● **Text provided**:

VIDEO: Jase Bowen commits to Michigan State

Bowen said having the chance to play both sports at the college level was not an ultimatum for the college football programs recruiting him, but it was definitely a high priority. He hopes someday to play one of the sports professionally.

“It was something I pushed for,” Bowen said, “because it’s been my dream to do both.”

According to Bowen, Notre Dame welcomed him to play football, but did not offer him a full scholarship to do so. His baseball commitment there was to be under a partial scholarship.

At Michigan State, Bowen said during the Spartans’ spring practice, he will be permitted to join the baseball team on game days, but will practice football on all other days during the overlapping period.

“I think it’s great for him to have a chance to compete at that level for a program like Michigan State, where there’s a possibility of doing both sports,” Central football coach Greg Dempsey said. “Michigan State was also high on his list when he was making his baseball decision [last year]. It keeps a lot of options open for him.”

The 6-foot-1, 190-pound Bowen has been a dynamic playmaker on the football field for the Irish, possessing breakaway speed, the agility to get open on shorter routes, and the ability to consistently catch the football.

● **Goal of the exercise**:
Using the article on Jase Bowen's commitment to Michigan State, answer:
(a) What type of scholarship was Bowen's baseball commitment at Notre Dame to be under?
(b) During the Spartans' spring practice, on which days will Bowen be permitted to join the baseball team?
(c) What height and weight does the article give for Bowen?
These data come from a separate source unrelated to the article.

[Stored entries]
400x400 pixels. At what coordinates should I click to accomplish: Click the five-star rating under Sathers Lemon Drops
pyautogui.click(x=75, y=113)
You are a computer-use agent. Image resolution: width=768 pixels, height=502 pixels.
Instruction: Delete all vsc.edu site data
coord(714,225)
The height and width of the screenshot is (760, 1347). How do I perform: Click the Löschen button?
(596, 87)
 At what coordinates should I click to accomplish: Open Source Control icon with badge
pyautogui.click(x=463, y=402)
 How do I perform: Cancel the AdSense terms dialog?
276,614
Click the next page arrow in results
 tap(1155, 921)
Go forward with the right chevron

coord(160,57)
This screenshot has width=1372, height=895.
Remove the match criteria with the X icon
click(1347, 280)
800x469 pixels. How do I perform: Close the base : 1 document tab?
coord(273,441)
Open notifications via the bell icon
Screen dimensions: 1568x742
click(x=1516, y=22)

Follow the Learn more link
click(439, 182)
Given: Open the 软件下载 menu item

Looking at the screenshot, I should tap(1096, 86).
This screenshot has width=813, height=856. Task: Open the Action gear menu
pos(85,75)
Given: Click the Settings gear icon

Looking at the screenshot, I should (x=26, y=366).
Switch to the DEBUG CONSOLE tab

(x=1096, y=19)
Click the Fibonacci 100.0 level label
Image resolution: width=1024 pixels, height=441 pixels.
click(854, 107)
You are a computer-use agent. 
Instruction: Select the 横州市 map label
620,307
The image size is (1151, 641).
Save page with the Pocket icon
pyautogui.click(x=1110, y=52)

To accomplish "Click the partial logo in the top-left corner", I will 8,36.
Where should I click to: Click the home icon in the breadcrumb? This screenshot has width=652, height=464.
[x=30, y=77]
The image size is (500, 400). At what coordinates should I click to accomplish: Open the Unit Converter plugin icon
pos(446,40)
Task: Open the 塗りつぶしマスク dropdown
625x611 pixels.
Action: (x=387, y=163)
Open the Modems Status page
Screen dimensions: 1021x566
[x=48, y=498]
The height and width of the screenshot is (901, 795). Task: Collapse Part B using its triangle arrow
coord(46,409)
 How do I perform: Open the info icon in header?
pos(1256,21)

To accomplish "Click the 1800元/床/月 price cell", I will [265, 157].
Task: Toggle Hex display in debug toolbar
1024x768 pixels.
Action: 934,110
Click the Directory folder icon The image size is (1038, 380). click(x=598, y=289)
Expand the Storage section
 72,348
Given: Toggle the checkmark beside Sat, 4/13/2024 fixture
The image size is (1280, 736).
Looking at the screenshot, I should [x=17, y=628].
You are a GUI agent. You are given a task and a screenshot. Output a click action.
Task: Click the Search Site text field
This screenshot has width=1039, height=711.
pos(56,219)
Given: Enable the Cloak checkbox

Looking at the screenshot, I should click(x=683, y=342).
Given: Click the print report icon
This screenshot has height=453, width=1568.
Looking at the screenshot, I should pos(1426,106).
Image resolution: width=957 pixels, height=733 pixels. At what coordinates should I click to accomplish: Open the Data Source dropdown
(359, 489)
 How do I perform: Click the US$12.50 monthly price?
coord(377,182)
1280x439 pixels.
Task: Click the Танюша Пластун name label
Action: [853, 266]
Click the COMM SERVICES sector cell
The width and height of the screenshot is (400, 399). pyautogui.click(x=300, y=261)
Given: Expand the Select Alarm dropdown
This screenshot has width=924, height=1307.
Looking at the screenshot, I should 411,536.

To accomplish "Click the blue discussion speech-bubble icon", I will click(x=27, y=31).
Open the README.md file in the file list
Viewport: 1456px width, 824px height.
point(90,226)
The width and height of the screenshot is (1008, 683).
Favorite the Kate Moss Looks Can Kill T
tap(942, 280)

● **Solution to the problem**:
(a) A partial scholarship.
(b) Game days.
(c) 6-foot-1 and 190 pounds.